Integrating Build Back Better Campaign into Local Culture

The Minangkabau (West Sumatran) people tend to wait for proof of value before following suit when it comes to change or innovation. They are wary of un-proven ideas or what they consider to be hearsay. They are highly intelligent, somewhat critical people, and here, "Cimeeh" or 'stubbornness or challenging’ is a common personality characteristic.

This local practice of ‘challenging’ stimulates debate and encourages people to seek more insight, or to gain deeper understanding about questions at hand. For people in remote areas of West Sumatra accepting new information is not easily done. They are however enthusiastic readers, and appreciate access to new ideas for consideration.

So how does a public awareness campaign successfully roll out in remote areas of West Sumatra where "Cimeeh" is still very much part of the culture of society? Here, changes in understanding arise gradually, public adoption of new ideas and practices emerge slowly, as people try and test new theories. If enough people consider and agree to trying new ideas and the results are proven in practice, awareness and behavior can begin to change.

PROBLEM REQUIREMENTS: Write out the text on the Build Back Better campaign in West Sumatra again, in full and word for word. The lines after this point come from a different source.

LISTING:
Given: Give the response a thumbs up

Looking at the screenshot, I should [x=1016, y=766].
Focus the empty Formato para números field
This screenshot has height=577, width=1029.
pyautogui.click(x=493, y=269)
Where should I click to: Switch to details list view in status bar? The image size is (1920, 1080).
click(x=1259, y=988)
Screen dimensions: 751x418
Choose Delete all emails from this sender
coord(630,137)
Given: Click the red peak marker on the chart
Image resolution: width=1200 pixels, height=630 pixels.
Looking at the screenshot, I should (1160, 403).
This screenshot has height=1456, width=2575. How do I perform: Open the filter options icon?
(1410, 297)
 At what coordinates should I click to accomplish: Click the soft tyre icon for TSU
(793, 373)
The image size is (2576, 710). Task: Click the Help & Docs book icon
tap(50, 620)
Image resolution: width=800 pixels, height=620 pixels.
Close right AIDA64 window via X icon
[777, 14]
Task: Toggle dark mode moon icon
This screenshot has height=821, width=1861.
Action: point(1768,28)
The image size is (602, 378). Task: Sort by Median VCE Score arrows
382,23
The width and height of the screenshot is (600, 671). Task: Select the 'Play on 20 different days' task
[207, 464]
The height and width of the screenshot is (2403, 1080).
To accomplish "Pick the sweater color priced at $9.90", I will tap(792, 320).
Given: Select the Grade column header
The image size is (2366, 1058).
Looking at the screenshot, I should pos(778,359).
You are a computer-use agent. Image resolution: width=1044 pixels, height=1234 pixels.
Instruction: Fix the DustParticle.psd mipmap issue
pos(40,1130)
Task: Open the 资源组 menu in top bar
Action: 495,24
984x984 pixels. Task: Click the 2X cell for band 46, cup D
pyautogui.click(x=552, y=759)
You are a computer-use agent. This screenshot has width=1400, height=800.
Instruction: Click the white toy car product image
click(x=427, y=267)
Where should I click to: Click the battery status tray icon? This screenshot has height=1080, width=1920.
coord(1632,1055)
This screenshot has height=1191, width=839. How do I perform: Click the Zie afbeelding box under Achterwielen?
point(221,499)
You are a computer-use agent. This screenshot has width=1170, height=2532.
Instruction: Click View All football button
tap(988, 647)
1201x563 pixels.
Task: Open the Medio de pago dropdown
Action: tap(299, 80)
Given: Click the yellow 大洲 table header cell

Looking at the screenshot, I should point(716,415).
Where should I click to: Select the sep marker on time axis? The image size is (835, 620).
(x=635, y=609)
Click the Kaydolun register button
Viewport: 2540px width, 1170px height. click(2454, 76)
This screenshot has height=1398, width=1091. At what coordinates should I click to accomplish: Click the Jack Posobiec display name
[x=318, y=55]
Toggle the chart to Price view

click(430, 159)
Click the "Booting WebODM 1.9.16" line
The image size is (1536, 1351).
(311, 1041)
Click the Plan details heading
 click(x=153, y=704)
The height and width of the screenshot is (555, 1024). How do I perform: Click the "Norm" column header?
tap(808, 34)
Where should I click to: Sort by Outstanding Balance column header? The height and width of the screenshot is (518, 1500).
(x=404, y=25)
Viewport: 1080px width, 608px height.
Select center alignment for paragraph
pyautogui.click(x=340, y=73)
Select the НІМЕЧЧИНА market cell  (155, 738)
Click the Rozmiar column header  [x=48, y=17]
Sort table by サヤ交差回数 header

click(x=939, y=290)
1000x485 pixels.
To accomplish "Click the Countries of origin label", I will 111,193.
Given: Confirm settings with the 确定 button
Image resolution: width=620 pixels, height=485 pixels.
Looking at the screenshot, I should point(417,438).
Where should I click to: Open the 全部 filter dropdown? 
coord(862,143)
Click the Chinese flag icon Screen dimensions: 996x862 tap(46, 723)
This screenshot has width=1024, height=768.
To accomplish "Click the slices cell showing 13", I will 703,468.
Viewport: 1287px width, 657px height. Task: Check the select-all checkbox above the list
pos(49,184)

EXERCISE OUTPUT:
Integrating Build Back Better Campaign into Local Culture

The Minangkabau (West Sumatran) people tend to wait for proof of value before following suit when it comes to change or innovation. They are wary of un-proven ideas or what they consider to be hearsay. They are highly intelligent, somewhat critical people, and here, "Cimeeh" or 'stubbornness or challenging’ is a common personality characteristic.

This local practice of ‘challenging’ stimulates debate and encourages people to seek more insight, or to gain deeper understanding about questions at hand. For people in remote areas of West Sumatra accepting new information is not easily done. They are however enthusiastic readers, and appreciate access to new ideas for consideration.

So how does a public awareness campaign successfully roll out in remote areas of West Sumatra where "Cimeeh" is still very much part of the culture of society? Here, changes in understanding arise gradually, public adoption of new ideas and practices emerge slowly, as people try and test new theories. If enough people consider and agree to trying new ideas and the results are proven in practice, awareness and behavior can begin to change.